Let's start by dissecting your query. I see WHERE id=... but no LIMIT or ORDER BY. Let's add to your table

INDEX(id, timestamp)

and use

WHERE id = :id
ORDER BY timestamp DESC
LIMIT 10

Any index is sorted by what is indexed. That is the 10 rows you are looking for are adjacent to each other. Even if the data is pushed out of cached, there will probably be only one block to provide those 10 rows.

But a "row" in a secondary index in InnoDB does not contain the data to satisfy SELECT *. The index "row" contains a pointer to the actual 'data' row. So, there will be 10 lookups to get them.

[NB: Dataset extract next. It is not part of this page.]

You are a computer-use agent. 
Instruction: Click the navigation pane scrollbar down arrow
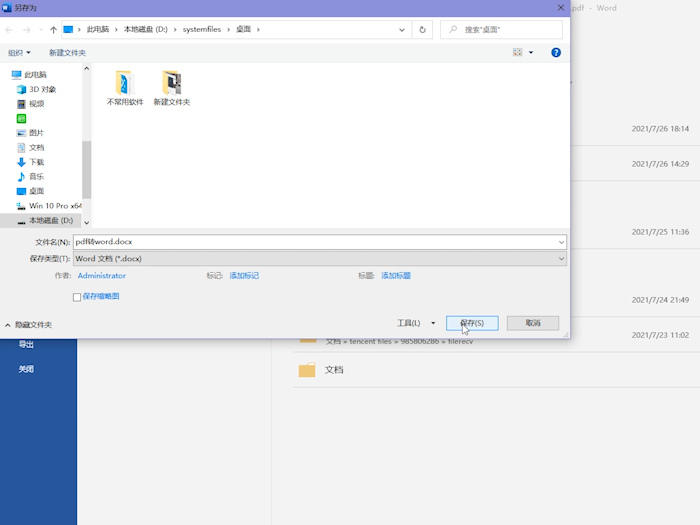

As for view count, let's implement that a different way:

CREATE TABLE ViewCounts (
    post_id ...,
    ct MEDIUMINT UNSIGNED NOT NULL,
    PRIMARY KEY post_id
) ENGINE=InnoDB;

Now, given a post_id, it is very efficient to drill down the BTree to find the count. JOINing this table to the other, we get the individual counts with another 10 lookups.

So, you say, "why not put them in the same table"? The reason is that ViewCounts is changing so frequently that those actions will clash with other activity on Postings. It is better to keep them separate.

Even though we hit a couple dozen blocks, that is not bad compared to scanning millions of rows. And, this kind of data is somewhat "cacheable". Recent postings are more frequently accessed. Popular users are more frequently accessed. So, 100GB of data can be adequately cached in 10GB of RAM. Scaling is all about "counting the disk hits".